De acordo com Hila (2009), algumas vezes, a dificuldade que o professor encontra em trabalhar com gêneros textuais deve-se ao fato de o mesmo desconhecer bases teóricas que dão conta de explorar esses tópicos. Isso explica, em parte, a vulnerabilidade do docente em considerar que as aulas podem ir além do uso do texto, e não apenas para a identificação de conteúdos gramaticais.
Além disso, o trabalho com gêneros textuais, segundo Köche e Marinello (2015), traz benefícios para o estudante, visto que é uma oportunidade significativa de explorar o ensino da linguagem em seus diferentes usos no cotidiano dos alunos. Nesse sentido, a proposta é que se desenvolva, na aula de Língua Portuguesa, um ensino de leitura mediado pelo professor, priorizando as estratégias e os conhecimentos que são mobilizados no processamento textual no momento da leitura, considerando, assim, a compreensão do estudante sobre o tema e gênero a ser trabalhado.

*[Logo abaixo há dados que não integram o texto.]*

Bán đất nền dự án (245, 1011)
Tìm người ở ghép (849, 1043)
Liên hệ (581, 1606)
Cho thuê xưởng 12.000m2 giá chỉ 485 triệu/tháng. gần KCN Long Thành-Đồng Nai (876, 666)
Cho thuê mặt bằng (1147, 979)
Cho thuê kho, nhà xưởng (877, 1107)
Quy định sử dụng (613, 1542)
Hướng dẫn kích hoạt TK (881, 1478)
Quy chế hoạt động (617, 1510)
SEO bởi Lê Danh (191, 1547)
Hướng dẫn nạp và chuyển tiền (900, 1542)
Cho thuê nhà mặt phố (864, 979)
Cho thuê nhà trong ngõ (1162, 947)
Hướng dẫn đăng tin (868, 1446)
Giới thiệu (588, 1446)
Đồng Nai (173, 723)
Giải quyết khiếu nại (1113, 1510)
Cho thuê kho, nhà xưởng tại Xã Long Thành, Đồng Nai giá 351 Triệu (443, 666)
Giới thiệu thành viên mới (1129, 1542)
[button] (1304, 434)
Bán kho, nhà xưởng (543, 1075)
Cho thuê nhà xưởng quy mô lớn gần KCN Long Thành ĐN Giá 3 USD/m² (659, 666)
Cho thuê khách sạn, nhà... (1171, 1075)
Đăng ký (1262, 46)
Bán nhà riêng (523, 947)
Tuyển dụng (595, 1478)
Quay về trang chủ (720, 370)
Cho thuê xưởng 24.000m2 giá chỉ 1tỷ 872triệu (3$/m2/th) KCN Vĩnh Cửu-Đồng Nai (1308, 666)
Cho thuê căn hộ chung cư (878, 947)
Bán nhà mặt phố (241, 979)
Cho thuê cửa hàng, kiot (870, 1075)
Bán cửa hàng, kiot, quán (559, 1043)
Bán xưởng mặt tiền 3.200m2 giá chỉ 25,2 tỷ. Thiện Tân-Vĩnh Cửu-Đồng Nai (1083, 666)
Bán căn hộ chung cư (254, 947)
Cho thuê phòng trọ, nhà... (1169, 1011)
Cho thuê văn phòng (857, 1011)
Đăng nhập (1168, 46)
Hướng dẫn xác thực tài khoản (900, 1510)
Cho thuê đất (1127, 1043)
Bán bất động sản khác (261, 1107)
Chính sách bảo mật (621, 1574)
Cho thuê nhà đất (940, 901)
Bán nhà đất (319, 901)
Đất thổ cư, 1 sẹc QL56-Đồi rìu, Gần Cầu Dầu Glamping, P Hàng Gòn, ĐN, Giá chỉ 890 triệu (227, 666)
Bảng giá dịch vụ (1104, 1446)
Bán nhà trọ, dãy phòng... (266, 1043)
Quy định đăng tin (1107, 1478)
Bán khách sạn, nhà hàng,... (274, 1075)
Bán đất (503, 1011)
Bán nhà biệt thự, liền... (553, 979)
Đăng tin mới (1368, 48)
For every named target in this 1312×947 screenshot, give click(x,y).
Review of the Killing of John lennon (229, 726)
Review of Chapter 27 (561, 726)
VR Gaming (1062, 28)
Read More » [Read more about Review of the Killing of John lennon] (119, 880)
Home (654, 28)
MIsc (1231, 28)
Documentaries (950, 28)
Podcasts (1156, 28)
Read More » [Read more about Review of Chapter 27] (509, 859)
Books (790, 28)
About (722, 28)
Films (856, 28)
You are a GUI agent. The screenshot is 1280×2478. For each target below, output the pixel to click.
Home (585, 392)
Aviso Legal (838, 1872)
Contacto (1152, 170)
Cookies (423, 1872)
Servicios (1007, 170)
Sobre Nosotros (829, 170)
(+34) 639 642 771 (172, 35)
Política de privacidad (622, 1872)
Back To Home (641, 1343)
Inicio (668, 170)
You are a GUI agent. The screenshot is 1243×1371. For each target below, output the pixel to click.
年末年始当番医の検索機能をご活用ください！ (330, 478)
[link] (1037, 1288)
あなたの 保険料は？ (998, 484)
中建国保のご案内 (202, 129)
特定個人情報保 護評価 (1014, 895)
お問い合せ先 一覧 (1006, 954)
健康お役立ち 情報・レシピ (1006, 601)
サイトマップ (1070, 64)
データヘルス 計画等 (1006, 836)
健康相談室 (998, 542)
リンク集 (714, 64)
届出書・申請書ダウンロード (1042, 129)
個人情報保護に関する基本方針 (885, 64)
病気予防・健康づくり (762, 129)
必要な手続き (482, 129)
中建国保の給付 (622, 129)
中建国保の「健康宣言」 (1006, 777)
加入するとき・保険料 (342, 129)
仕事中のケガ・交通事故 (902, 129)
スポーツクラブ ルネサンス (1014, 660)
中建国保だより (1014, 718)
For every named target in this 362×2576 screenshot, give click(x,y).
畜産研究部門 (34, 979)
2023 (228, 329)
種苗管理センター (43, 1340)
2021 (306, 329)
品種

Neste artigo, apresenta-se uma análise de uma atividade com o gênero tirinha, proposta pelo livro didático intitulado Português Linguagens, de Cereja e Magalhães (2012), destinado a alunos do 7º ano do Ensino Fundamental, partindo dos preceitos da LT. A escolha da atividade ocorreu por ela estar presente em um livro utilizado em sala de aula com os estudantes durante as aulas de Língua Portuguesa. Ressalta-se que, ao selecionar a atividade, considerou-se o conteúdo bastante pertinente na aprendizagem - verbos, conteúdo este que gera dificuldade na compreensão e é considerado, pelos alunos, como um conteúdo difícil. Acredita-se que a ampliação da atividade permitirá explorá-la na interpretação, na gramática e na leitura, deixando o conteúdo supracitado mais atraente aos estudantes. Assim, focou-se no ensino da leitura, a partir de um gênero textual, tirinha, considerando a habilidade dos alunos e os conhecimentos de leitura, propostos pela LT.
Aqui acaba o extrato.